Introduction
Another week, another post about new LWC directives in 'Spring 23 - this time the lwc:ref directive. As the name suggests, this provides a reference to the component, one that can be used in JavaScript to access the element with a minimum of fuss.
Usage
To define a reference to a component, simply specify the lwc:ref directive in the HTML:
<h1 class="slds-var-m-bottom_small" lwc:ref="Heading1">Directives</h1>
and to access the element in JavaScript via the reference:
const headingEle=this.refs.Heading1;
As this.refs is an object, you can also retrieve a reference based on a variable:
const refVal='Heading1'; ... const chosenEle=this.refs[refval];
Notes/Gotchas
The reference value in the HTML markup must be a string literal - you can't use properties to dynamically generate the reference. This has the knock-on effect that you can't use it in loops to generate a unique reference for each element. If you try, you'll get an error similar to the following when you deploy or push your source:LWC1158: Invalid lwc:ref usage on element "<li>". lwc:ref cannot be used inside for:each or an iterator.
Hopefully this will change in a future release, as it's a key use case that has been a struggle since Visualforce days.
You can, however, define multiple references with the same name - in this case the last one defined will win. I'm surprised that this isn't blocked by the platform, as it feels like a really easy mistake to make and one that I'm sure I'll encounter a lot over the next couple of years!
If you extract a reference that doesn't exist, in true JavaScript fashion it will return null rather than indicating an error. Always check your reference resolved to an element before taking any further action!
Why Use Refs
-
Clarity. A data attribute is a generic mechanism for storing
additional information on an HTML element - information that is useful to
the application. In order to determine the purpose of this information, I
need to examine the JavaScript to figure out how it is used. A reference,
on the other hand, has a single purpose - to provide a way to locate the
element based on the reference value - no need to look at any JavaScript. As mentioned above, I have to compromise on this clarity and fall back on
data attributes to dynamically generate a value, but hopefully that will
be coming soon.
-
Cleanliness. Data attributes appear in the rendered HTML, while references
don't. This also has the benefit that you aren't exposing something you
rely on to possible external interference or for someone else's code to rely on, thus creating an unexpected dependency.

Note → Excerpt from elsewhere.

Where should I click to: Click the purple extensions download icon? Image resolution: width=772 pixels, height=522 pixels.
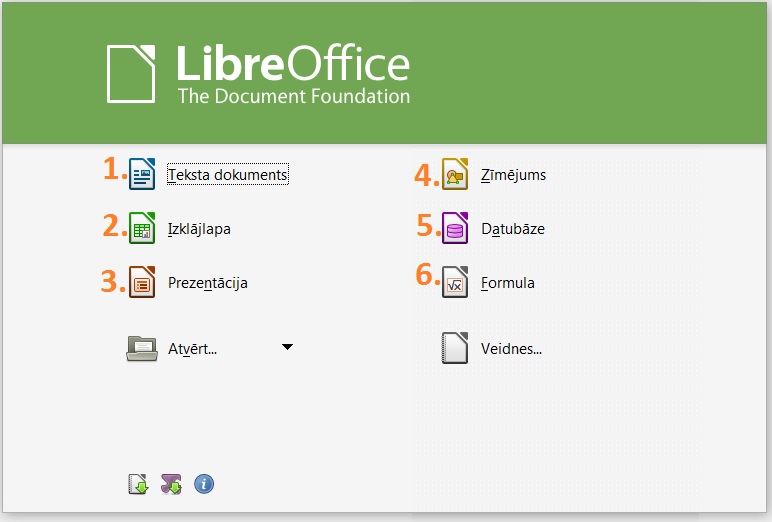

- Performance - my opinion! I'd also imagine that it's more performant to use references than executing selector queries - the this.refs object is built once, applies to the current template only, and I then extract elements anywhere in my JavaScript with no additional effort. Using selectors I have to execute a query each time I need an element, and I might need multiple selectors to find disparate elements by their attributes. This is the case in Vue.js which has it's own references implementation, so I'd imagine LWC is similar.